Can we do some form of preprocessing/ precompute of the transforms on my data so that the tranform part running on CPU doesn’t become my bottleneck? I remember fastai v0.7 having something like this, but I am not sure about this version.

  • I have tried removing transforms completely but it starts throwing dimension mismatch exceptions once I do that.
  • I took inspiration from imagenet-fast source and resized ground truth images beforehand to a smaller dimensions and this reduced my transform time a bit, but CPU is still a bottleneck for me nevertheless. Not sure how I can improve my GPU utilization here.

(Arkid) #70

Has anyone used “activation maps” kind of concept to tabular data? A way in which we can find out which variable in the table was responsible for activating a class. That can be super interesting for interpretability which a lot of businesses look for.


(Joseph Catanzarite) #71

Not sure if you want something more advanced. But if you want something very basic, try https://playground.tensorflow.org/


(Jeremy Howard (Admin)) #72

Yes exactly.


(Jeremy Howard (Admin)) #73

No, our ULMFiT algorithm easily beat all 1D-CNN classifiers. The paper you link to is not current.
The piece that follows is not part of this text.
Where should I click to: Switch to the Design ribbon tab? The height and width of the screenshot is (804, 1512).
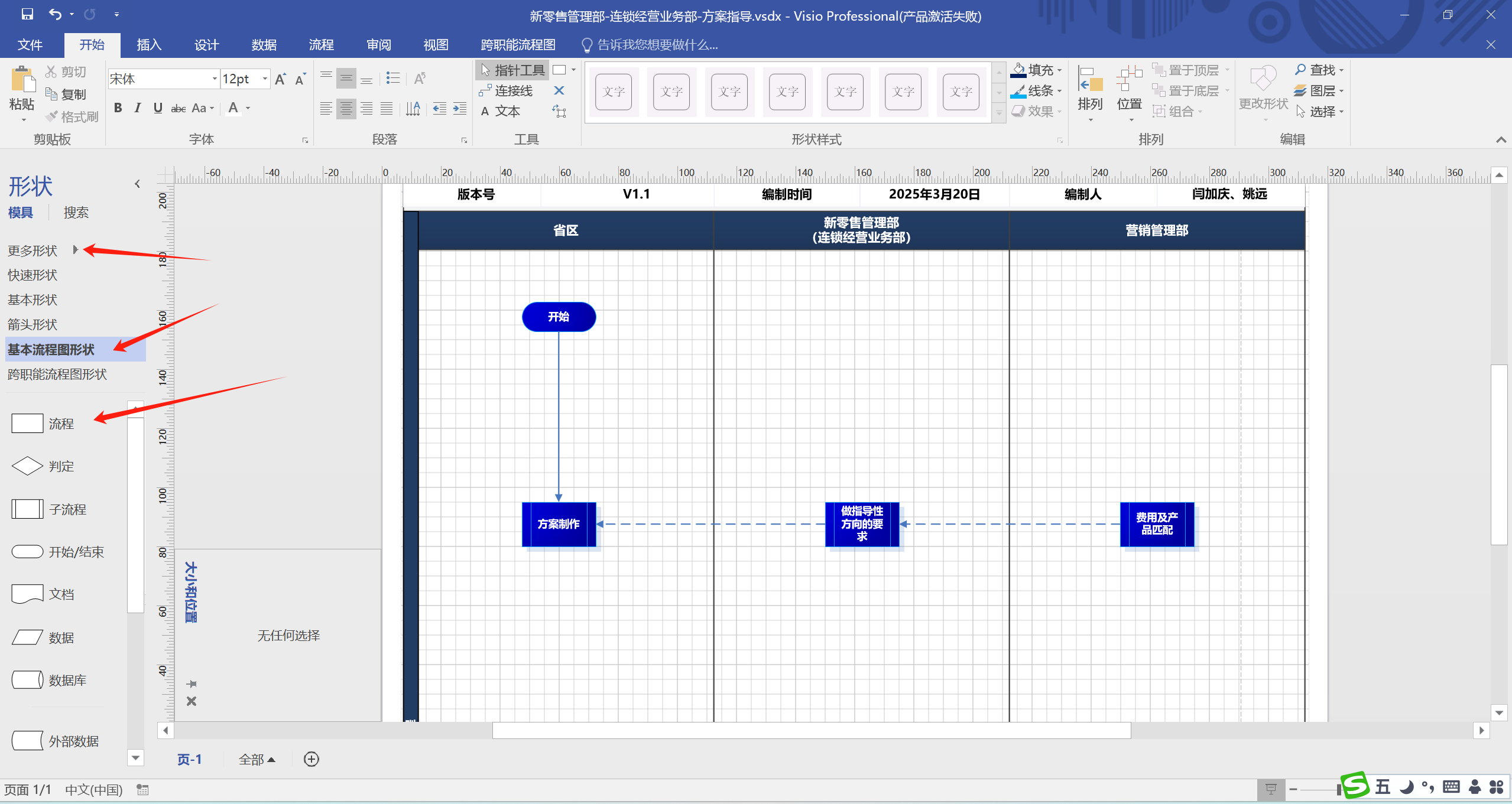[x=206, y=45]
(Jeremy Howard (Admin)) #74

Be careful not to confuse output activation functions with between-layer functions. The thing I drew was for output - where we certainly don’t want N(0,1).

As we discussion, for between-layer activation functions we generally use ReLU. And we let batchnorm handle the distribution for us.
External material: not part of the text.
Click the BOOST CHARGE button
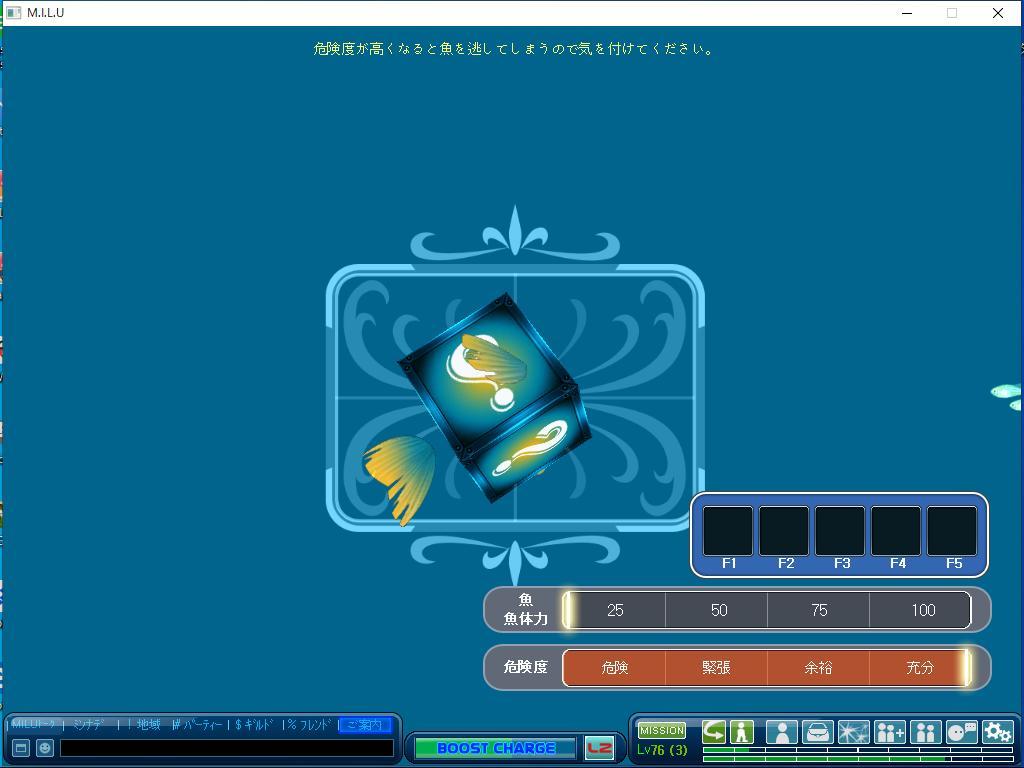 pos(495,748)
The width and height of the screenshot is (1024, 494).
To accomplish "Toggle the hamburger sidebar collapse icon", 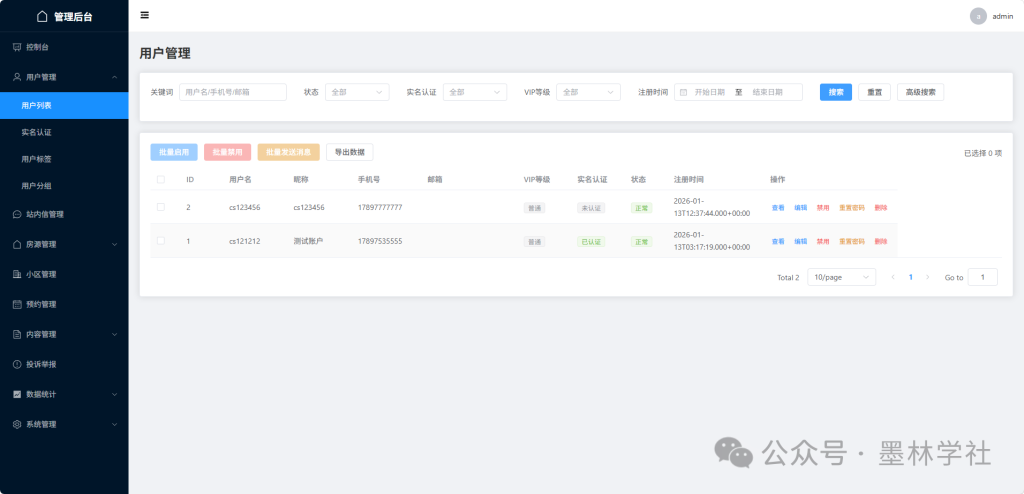I will (145, 15).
(Jeremy Howard (Admin)) #75

Yes, normally I add a little to the max and min for this reason.


(Jeremy Howard (Admin)) #76

Yes, you can add a preprocessor to any ItemList. We’ve only just added this functionality, so if you’re interested in trying it, please open a topic with some details and sample code on #fastai-users and at-mention @sgugger and I.


(Scott H Hawley) #77

Thanks for your response @jeremy. However, the talk of “target values” means that they were writing precisely about output activation layers, not between-layer functions.

Let me rephrase my question: Looks like they’re saying to scale the output activation function so it extends beyond the target output values (0 to 1, or 0 to 5). Is that something you recommend as well?


(Jeremy Howard (Admin)) #78

Yes I mentioned that here:


(chandan) #79

Is it possible to learn word or sentence embedding using lamguage model trained on wiki?

i was thinking about language model and how it was able to predict next word.Now idea that struck me was will it be possible to get a score for sentence out of model for use in sentence comparison.

ideally
sentence[w1…wn] ->language model-> wn+1
and
sentence[w1…wn] ->language model-> classifier+sigmoid ->0,1

could it be something like
sentence[w1…wn] ->language model-> +??? -> sentence representation[1212,1521515,0212,451]

I know this is advanced topic and i found discussion going on in advanced forum on same here but just wanted to ask is it worth pursuing?